You come from the hill by the lake.
It’s dotted with wooden huts that overlook the water.
On long Saturdays, campers sit on towels stretched below the summer sun—barefooted, knees bent. Or toss frisbees, rest on the rise and fall of a kindred’s chest, seek shade.
Come nightfall, heads tilt toward every star in a midsummer sky. Then they tuck behind bunks where, swallowed by shadows, they share a young kiss.
This is the hill where you trade secrets, wage war against waning memory, bear witness to time’s steady passage. To sunrises. To moonfalls.
You will stand at the edge of this hill, sunscreened and teeth-clenched, determined to swim the length of the lake outstretched beyond it.
You will skinny-dip and dance. Wonder and sing.
This is the hill that will watch you grow.
It sits atop a winding path off Upper Woods Road. You can go the back way if you like. Take the second left onto the dirt road that leads to Equinunk Creek. If you reach the cemetery by the church, you’ve gone too far.
Twenty years ago, I met your father there.
~
That April morning you were born, we rose before the sun. Walked in crisp dark air from the parking lot to the hospital doors. “Feels like camp weather,” I said.
Maybe I should tell you about the night before. We went out for Mexican, cleaned the car. We tucked your brothers into bed. Do you know my favorite days are the ordinary ones? Your Dad’s too.
Now I wait in front of the steely doors of the Operating Room, hair netted and IV-poled, haunted that I can’t see the end of our story. Can anyone? With Paul Kalanithi’s book by my hospital bedside, I wonder: what makes a life? And how does one make it last?
On other floors in this building, people are leaving this world, and here you’ve just arrived. The sunlight has yet to touch your skin. There’s something about hospitals, I think. All manner of humans gather, reduced to their most basic needs, to getting another day, to caring for each other. A hospital is a melting pot of humans helping humans.
That day, the world narrowed to a single hallway—industrial carpeting and floor-to-ceiling windows; my only goal to walk it up and then back down.
All else fell away.
On one of your first nights—the specific smell of the postpartum ward sitting in my nostrils—the melody for “Taps” slips past my lips as I sway to soothe you.
Where we’re from is woven into our words, our world. It is the sounds we start with, the notes we forever hum by heart…
~
Our life was like a song, even before you came along.
You come from the park bench drenched in lamplight in lower Manhattan where I said yes. From dancing in the little apartment on 12th Street and no phone calls till morning.
You come from late nights cruising a hand-me-down Camry along the New Jersey Turnpike, road trips through Western New York, diner coffee, living by the water.
You come from summer camp romances, train platform farewells, mix tapes.
You come from under the boardwalk, R.E.M. concerts in the pouring rain, and New Year’s Eve on the beach.
You come from Old Friends and Bleecker Street, Feelin’ Groovy and April Come She Will.
Hello lamppost, whatcha knowin’ and the only truth I know is you.
You come from two apartments and then a house on the south side of Philadelphia, with a stoop to sit on and a park across the street.
You come from Magnolia cupcakes, study lounges off dim hallways, long dinners with old friends, port wine.
You come from fireflies and 4 AM.
You come from Bunk 53, second to last room on the right.

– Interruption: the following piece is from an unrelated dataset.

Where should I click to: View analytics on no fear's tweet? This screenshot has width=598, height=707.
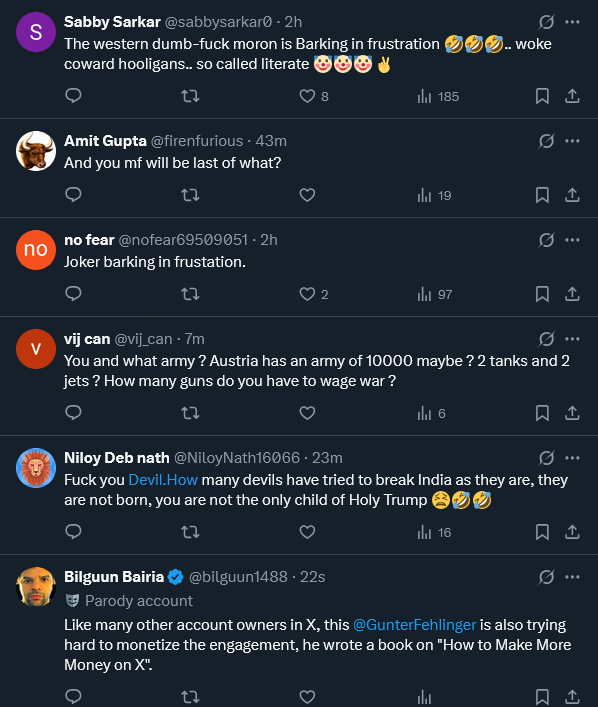(x=435, y=294)
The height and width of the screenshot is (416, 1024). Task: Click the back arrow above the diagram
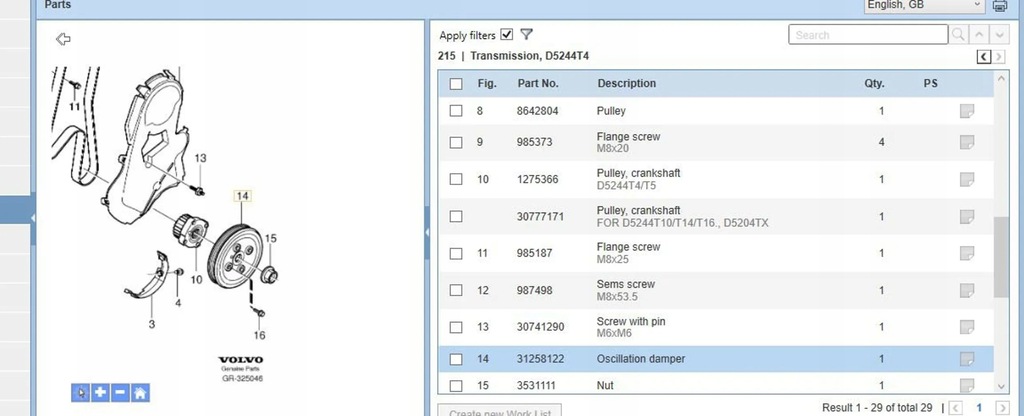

You come from three sons in quick succession followed by a pause.
And then you came.

~
On our way home, we wheeled past the recovery room, retracing our steps from days—decades?—ago. You come from there too.

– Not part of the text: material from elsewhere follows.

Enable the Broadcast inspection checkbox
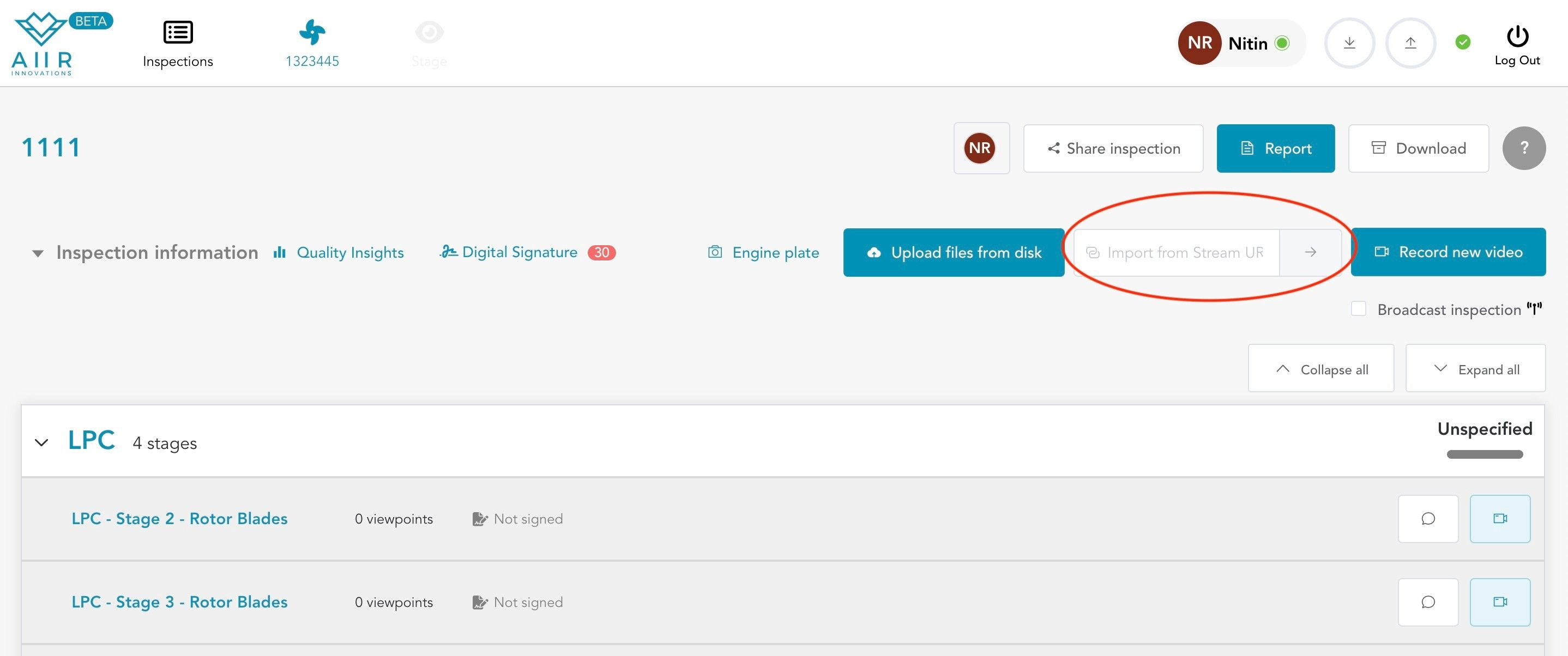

And while we were inside, the seasons changed. The chill was gone from the air and spring had settled in its stead. Get used to it, my girl. Everything will move just a bit faster than you might like.
We left that room behind, where we first uttered your name. Lane Marlowe.
Lane for where we’ve been, what lies ahead.
And Marlowe means “from the hill by the lake.”
We’re all from somewhere.
Where we’re going, no one can know.
But you, my girl. You come from the hill by the lake.